**PROBLEM STATEMENT:**
Extend the forum thread below about rising database latency, continuing from its last reply.

**TEXT TO READ:**
= = = = =

2 months ago
Hi,
We're currently experiencing a gradual increase in latency without any changes on our side, and wanted to check if there might be an issue affecting our host.
Starting around Apr 4th, both our database latency and API response times have been steadily increasing over time.
- Database query times have gradually increased
- API latency (p95) has risen accordingly
- No code changes or traffic spikes were introduced during this period
From our monitoring:
- The increase is gradual rather than a sudden spike
- It affects multiple queries, not just a specific one
- This suggests a broader database or host-level degradation rather than a query regression
Given past incidents related to host-level issues, we're wondering:
- Is our database currently on a degraded or heavily loaded host?
- Were there any underlying issues around this timeframe?
- Would it be possible to move this workload to a less crowded host?
This is impacting production traffic, so any insight would be greatly appreciated.
Thanks in advance
Attachments
14 Replies
Status changed to Awaiting Railway Response Railway • about 2 months ago
a month ago
Hey, thanks for the detailed report. The gradual latency increase starting Apr 4th is consistent with a host-level issue rather than a query regression. We're checking which host your database is on and whether it's under elevated load. If so, we can migrate your workload to a healthier host. Will follow up shortly.
Status changed to Awaiting User Response Railway • about 1 month ago
a month ago
Confirmed, your database is on a host that experienced a significant load spike starting April 4th. System load jumped from ~25 to 95+ and has remained elevated since, with IO wait times and memory pressure both increasing. (Although we should be good now.)
This directly correlates with the latency increase you observed. Are you in a better spot now?
a month ago
Hi! It does seem to have improved since the peak on April 5th, but it hasn't fully recovered yet. That said, we're definitely in a better state now compared to April 5th.
We haven't had a chance to observe the impact of the changes you just made yet, but we will continue monitoring closely and will let you know if anything changes.
Really appreciate your support!
Attachments
Status changed to Awaiting Railway Response Railway • about 1 month ago
a month ago
Hello. This should be resolved now. We were validating a config to speed up reads, but for specific instances it had a negative affect on writes
We've now rolled out a new config which should increase the speed of both reads AND writes (thus solving your issue)
Please let us know if that's not the case!
Status changed to Awaiting User Response Railway • about 1 month ago
a month ago
Based on our observations, it has improved, though it hasn't fully returned to previous levels yet.

= = = = =

**DATASET:**
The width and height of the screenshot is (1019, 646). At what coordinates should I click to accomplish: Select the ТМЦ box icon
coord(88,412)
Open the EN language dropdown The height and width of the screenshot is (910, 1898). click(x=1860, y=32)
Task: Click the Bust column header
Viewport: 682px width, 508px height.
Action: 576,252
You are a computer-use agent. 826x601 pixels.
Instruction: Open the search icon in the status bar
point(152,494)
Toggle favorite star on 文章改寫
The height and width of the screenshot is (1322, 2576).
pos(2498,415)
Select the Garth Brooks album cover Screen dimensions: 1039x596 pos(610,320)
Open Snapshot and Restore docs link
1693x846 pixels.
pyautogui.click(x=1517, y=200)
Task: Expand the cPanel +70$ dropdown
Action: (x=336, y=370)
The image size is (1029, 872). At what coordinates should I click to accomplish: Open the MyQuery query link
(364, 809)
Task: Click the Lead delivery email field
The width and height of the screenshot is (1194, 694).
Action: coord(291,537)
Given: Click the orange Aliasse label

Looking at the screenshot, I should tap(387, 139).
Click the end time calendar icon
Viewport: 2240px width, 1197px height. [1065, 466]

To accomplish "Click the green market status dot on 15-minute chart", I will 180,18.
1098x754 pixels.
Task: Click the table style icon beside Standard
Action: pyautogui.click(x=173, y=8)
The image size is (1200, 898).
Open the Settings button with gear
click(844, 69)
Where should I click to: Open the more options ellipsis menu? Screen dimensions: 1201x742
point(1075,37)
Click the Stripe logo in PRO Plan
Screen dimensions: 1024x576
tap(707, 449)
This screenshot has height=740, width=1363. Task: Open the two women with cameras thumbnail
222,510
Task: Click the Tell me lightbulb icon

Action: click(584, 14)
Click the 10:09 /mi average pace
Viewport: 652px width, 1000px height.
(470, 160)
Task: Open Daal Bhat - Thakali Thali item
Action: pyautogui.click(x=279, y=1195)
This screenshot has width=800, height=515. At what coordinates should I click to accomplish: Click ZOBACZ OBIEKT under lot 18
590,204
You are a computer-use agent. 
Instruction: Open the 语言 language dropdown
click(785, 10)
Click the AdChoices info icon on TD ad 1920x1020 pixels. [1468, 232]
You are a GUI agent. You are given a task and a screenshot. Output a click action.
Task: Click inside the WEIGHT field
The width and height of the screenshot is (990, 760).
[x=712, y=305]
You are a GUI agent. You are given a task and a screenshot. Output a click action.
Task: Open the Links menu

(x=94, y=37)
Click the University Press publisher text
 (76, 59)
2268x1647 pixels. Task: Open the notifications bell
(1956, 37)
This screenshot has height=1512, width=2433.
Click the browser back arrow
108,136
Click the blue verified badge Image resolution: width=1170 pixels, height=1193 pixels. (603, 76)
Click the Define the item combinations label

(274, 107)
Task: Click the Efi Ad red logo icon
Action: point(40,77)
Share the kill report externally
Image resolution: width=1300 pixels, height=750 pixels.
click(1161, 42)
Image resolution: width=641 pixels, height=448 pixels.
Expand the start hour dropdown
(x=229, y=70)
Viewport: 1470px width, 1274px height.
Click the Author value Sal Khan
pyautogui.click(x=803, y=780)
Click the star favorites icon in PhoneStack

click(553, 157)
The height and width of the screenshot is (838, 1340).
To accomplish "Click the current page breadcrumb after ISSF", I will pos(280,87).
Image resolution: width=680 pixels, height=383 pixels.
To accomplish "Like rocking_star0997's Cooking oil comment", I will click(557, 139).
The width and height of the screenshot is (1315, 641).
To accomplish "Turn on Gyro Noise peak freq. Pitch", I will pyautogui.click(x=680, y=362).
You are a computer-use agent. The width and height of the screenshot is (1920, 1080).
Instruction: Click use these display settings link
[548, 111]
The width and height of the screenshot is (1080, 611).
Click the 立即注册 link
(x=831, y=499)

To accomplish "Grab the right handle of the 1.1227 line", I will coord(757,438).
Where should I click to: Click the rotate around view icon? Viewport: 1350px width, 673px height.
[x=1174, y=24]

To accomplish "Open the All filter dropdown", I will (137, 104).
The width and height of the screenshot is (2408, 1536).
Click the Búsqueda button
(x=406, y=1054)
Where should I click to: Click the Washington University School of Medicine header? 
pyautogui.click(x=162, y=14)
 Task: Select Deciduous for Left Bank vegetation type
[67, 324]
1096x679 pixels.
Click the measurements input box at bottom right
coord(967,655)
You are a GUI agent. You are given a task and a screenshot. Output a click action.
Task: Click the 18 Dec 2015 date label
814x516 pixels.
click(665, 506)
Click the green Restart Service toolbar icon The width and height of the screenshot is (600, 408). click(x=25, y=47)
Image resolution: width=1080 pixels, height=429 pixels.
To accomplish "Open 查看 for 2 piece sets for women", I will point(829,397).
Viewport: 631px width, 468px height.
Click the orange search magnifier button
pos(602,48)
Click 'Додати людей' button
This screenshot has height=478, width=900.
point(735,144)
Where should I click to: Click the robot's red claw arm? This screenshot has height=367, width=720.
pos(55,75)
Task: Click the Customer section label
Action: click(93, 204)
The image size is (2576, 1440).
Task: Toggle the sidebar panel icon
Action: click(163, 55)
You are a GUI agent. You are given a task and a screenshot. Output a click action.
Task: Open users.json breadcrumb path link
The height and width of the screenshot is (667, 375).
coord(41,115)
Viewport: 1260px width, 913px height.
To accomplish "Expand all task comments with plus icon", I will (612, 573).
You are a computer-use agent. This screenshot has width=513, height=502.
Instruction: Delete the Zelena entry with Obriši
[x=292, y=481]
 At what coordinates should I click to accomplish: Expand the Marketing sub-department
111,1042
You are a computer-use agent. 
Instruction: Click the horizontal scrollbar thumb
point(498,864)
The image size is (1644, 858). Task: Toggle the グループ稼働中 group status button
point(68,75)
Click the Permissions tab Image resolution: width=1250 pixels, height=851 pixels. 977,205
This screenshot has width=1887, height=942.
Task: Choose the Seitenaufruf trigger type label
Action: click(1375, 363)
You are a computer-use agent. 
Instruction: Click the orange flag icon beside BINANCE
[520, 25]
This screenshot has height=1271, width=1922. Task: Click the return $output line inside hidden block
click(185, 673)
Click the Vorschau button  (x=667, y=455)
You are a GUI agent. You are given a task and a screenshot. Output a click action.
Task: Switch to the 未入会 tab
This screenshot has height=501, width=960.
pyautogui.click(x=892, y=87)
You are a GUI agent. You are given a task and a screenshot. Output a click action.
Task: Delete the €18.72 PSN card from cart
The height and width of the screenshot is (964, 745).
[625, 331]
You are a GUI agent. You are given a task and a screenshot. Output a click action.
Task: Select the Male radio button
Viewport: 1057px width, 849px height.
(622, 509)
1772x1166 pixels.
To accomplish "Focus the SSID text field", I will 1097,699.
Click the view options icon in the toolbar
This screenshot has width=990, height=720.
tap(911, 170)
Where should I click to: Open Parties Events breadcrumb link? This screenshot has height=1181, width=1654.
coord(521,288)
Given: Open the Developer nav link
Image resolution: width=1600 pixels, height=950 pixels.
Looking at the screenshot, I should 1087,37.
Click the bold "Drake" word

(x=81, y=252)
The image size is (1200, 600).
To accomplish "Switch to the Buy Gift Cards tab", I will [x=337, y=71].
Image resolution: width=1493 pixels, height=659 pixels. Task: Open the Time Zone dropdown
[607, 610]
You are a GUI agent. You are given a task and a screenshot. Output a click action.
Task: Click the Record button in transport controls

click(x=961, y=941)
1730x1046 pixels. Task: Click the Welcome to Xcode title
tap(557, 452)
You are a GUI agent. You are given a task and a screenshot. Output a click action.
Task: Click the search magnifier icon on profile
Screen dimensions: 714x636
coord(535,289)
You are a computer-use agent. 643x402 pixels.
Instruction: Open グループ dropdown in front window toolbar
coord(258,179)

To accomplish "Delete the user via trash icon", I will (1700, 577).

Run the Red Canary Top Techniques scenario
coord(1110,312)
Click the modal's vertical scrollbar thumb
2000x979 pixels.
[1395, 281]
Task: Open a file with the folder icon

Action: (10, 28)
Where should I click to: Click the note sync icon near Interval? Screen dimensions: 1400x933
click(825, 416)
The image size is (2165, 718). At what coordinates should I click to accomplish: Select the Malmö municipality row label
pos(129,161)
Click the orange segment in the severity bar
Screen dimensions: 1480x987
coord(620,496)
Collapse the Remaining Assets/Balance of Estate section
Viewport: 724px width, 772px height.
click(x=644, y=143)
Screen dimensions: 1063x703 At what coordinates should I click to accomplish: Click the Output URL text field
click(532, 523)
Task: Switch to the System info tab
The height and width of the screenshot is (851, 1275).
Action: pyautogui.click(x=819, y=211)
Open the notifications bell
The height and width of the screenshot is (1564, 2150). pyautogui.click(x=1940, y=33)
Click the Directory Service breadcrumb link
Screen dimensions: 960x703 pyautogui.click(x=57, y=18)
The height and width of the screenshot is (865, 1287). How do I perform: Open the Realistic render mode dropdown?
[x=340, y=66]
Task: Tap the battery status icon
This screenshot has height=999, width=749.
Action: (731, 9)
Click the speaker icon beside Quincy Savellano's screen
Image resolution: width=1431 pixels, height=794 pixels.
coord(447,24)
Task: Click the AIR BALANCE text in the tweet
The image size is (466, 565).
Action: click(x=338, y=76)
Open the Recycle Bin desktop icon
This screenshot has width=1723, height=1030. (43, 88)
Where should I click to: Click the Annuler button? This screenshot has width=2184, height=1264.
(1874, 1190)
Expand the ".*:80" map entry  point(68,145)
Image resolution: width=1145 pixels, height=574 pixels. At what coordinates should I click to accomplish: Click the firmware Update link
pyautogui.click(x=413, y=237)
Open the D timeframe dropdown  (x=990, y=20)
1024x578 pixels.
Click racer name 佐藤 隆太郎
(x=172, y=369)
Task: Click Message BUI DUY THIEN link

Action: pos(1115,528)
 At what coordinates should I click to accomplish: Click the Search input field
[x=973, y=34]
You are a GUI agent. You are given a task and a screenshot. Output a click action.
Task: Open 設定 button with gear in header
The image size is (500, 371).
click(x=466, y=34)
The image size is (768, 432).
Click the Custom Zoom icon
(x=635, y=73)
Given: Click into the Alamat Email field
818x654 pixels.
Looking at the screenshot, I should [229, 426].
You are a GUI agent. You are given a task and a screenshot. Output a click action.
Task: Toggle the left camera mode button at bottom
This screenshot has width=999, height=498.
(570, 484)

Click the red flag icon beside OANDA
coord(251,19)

= = = = =

**REPLY:**
Attachments
Status changed to Awaiting Railway Response Railway • about 1 month ago
a month ago
Hi, is this possibly degraded again?
We're seeing a very simple query taking over 7 seconds:
SELECT "sessions".*
FROM "sessions"
WHERE "sessions"."tenant" = $1 AND "sessions"."token" = $2
LIMIT $3Sorry for repeatedly suspecting host performance, but we haven't been able to identify any significant issues on our side in terms of database queries.
Would appreciate it if you could take another look. Thanks for your help as always!
Attachments
Status changed to Solved injung • about 1 month ago
Status changed to Awaiting Railway Response Railway • about 1 month ago
21 days ago
Hey how are you collecting those metrics? I've looked around the host and a few other metrics, not really seeing any major signs here.
Definitely don't want to be a blocker to you here though.
Status changed to Awaiting User Response Railway • 21 days ago
21 days ago
I'm collecting these metrics from both Sentry and the Railway dashboard. They show similar trends, but the Railway dashboard is a bit harder to interpret, so I've attached the Sentry data instead.
As you can see, this reflects the P95 latency fluctuations we've been experiencing since Apr 17.
Attachments
Status changed to Awaiting Railway Response Railway • 21 days ago
19 days ago
We're seeing the issue again.
There have still been no deploys or traffic changes on our side, but:
- We experienced a period of timeouts for about 30 minutes
- Overall latency has increased significantly — now roughly 3x slower than baseline
- Database and API latency are both affected
This looks very similar to the previous incident and is happening again without any changes on our end.
Could you take another look at the host or underlying infrastructure?
This is now happening repeatedly and is impacting production, so we'd really appreciate urgent investigation.
Attachments
18 days ago
Same!
14 days ago
Apologies for the delay here.
We're aware of this and actively investigating. We'll update you as soon as we have more to share.
In the meantime, if you're experiencing impact, redeploying your service to a different region can help as an immediate workaround.
Status changed to Awaiting User Response Railway • 14 days ago
13 days ago
It finally seems to be fixed. We didn't change anything on our side, but latency has returned to normal. I hope it stays this way.
Attachments
Status changed to Awaiting Railway Response Railway • 13 days ago
11 days ago
Glad to hear it's back to normal. We identified and addressed the root cause on the host your database was running on. Please don't hesitate to reopen this thread if the latency returns.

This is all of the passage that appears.